Philosophie
La meilleure part du Temps - Suivi de De l’Église comme scandale
Guillaume Sire« Le Temps est-il un fleuve, jamais deux fois le même : un cours d’eau impossible à remonter ? Une prison ? Un dieu tueur, ou bien, comme disait Kant, une forme pure de l’intuition sensible ? Etsi c’était le sceau d’une promesse secrète ? S’il s’agissait non pas de ce qui passe, sépare et emporte, mais au contraire de ce qui retient, rassemble et supporte ? Pour écrire ce livre, j’ai œuvré comme ces inspecteurs de police qui épinglent à leur liège les éléments du dossier : la photo d’une arme, un rapport, un numéro de téléphone, un article de journal, etc.
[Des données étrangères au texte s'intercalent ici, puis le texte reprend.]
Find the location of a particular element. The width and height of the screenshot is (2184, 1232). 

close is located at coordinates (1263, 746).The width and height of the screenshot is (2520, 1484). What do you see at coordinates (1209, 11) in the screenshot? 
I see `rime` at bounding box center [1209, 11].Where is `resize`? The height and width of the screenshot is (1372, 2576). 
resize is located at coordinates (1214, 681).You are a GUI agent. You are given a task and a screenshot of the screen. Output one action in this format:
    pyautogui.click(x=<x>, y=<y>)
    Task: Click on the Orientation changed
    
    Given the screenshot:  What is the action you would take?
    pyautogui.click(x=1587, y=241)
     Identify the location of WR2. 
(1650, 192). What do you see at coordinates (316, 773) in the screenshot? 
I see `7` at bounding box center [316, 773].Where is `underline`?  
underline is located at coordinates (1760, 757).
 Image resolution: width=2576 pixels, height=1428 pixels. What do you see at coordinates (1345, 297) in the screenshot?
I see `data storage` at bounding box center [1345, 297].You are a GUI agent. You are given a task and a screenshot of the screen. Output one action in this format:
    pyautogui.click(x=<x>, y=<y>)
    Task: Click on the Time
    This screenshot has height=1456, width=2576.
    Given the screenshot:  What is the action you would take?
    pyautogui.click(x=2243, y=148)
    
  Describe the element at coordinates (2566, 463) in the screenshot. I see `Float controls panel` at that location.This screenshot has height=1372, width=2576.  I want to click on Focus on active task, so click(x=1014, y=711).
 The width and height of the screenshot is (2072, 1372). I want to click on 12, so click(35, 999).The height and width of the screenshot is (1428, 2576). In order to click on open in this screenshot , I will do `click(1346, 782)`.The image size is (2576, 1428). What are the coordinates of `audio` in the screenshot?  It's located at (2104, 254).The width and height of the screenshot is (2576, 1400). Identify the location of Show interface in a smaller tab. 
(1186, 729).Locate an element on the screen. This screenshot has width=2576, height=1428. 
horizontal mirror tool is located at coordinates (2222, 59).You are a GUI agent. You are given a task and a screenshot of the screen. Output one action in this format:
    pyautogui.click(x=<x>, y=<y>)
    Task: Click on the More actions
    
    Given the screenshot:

En changeant de rythme et en éclatant le propos, j’ai d’abord procédé par réfraction avant de concentrer les rayons attrapés ici et là vers un même point qui se trouve être à la fois l’origine et la destination du Temps... »
A seize ans j’étais fier, malin et prompt au jugement. J’étais romantique aussi, obsédé par tout ce qui, dans mon cœur, résistait: une faille dans le langage, certains décalages dans la conscience, l’éventualité des autres. À cet âge où tout est féroce et insatisfaisant, je découvris le philosophe de la férocité et de l’insatisfaction: Nietzsche. Stupeur, eurêka ! Il existait donc une synthèse entre la force et la pensée, un droit fondé à la fierté, un emploi légitime de la force. Le libre-arbitre m’apparut aussitôt une conquête réservée à certaines âmes surhumaines, et je n’eus plus d’autre envie à compter de cette heure que celle de conquérir ma surhumanité.